== WRITTEN TASK ==
Swap every "icon" for "symbol" and write out all the entries again with nothing else changed. Leave the pictures out of your answer.

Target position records

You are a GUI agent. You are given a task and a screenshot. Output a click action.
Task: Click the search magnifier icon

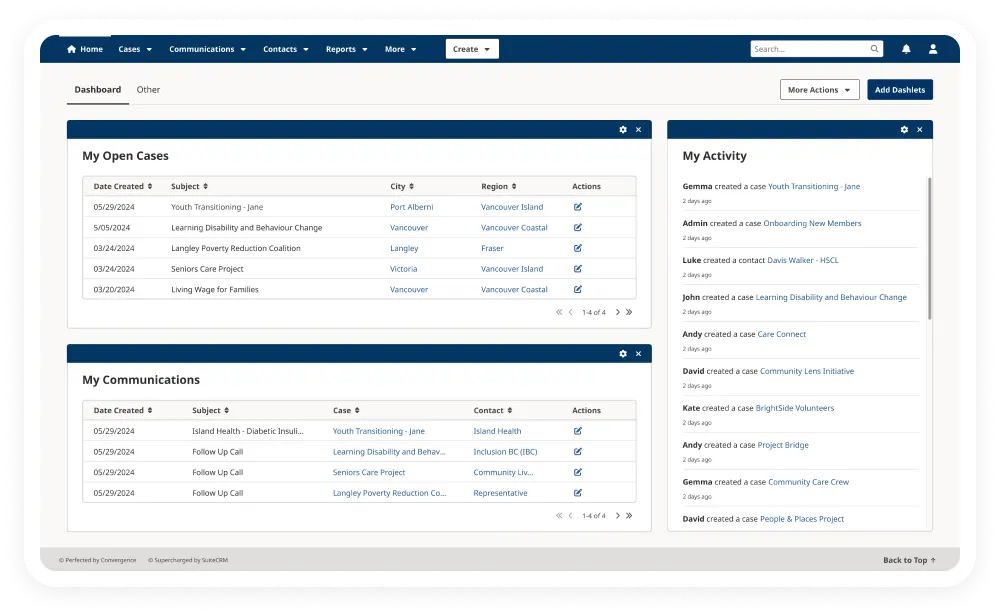click(874, 48)
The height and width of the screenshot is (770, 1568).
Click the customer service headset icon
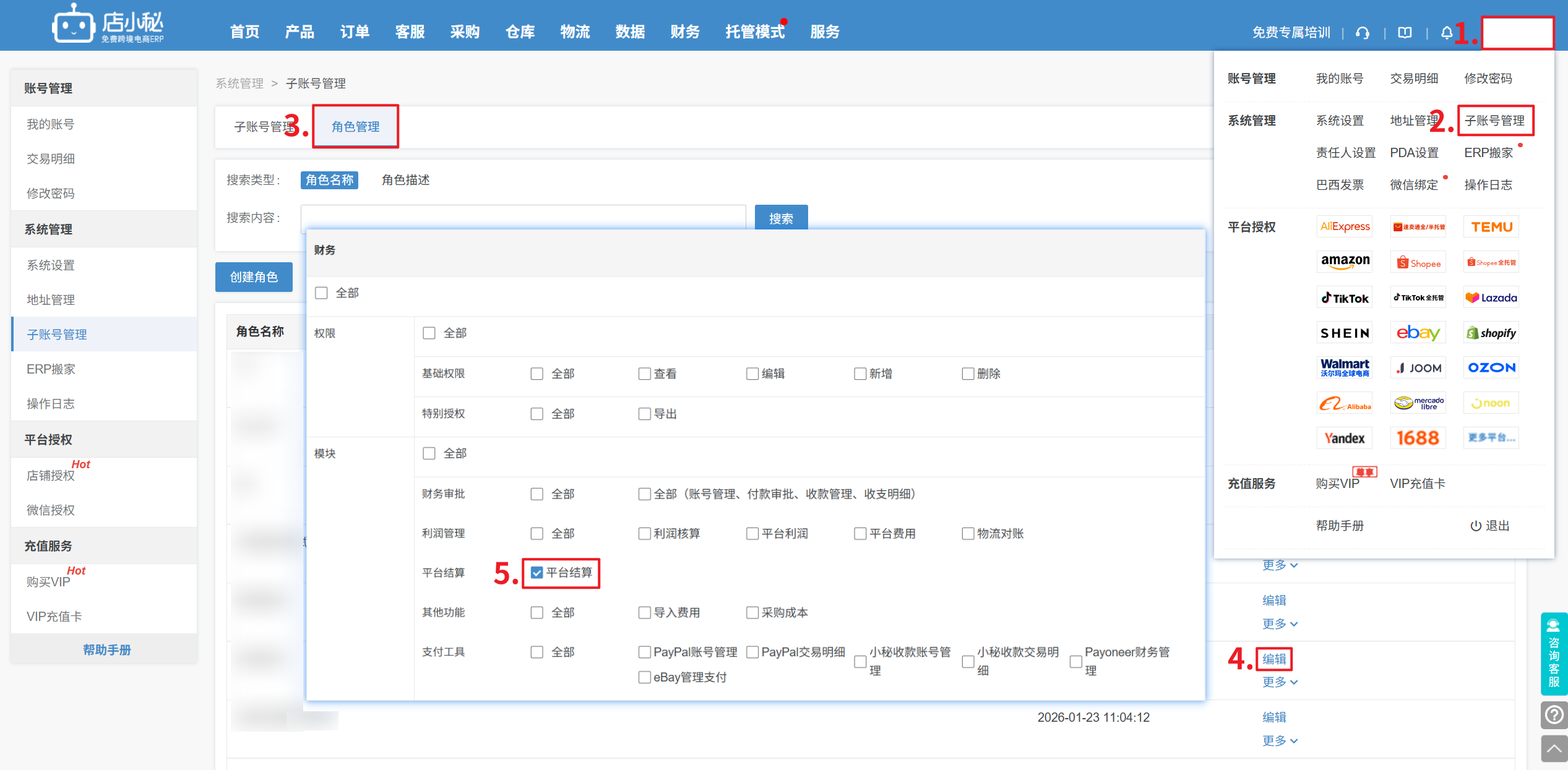point(1363,33)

== OUTPUT ==
You are a GUI agent. You are given a task and a screenshot. Output a click action.
Task: Click the search magnifier symbol

click(874, 48)
The height and width of the screenshot is (770, 1568).
Click the customer service headset symbol
point(1363,33)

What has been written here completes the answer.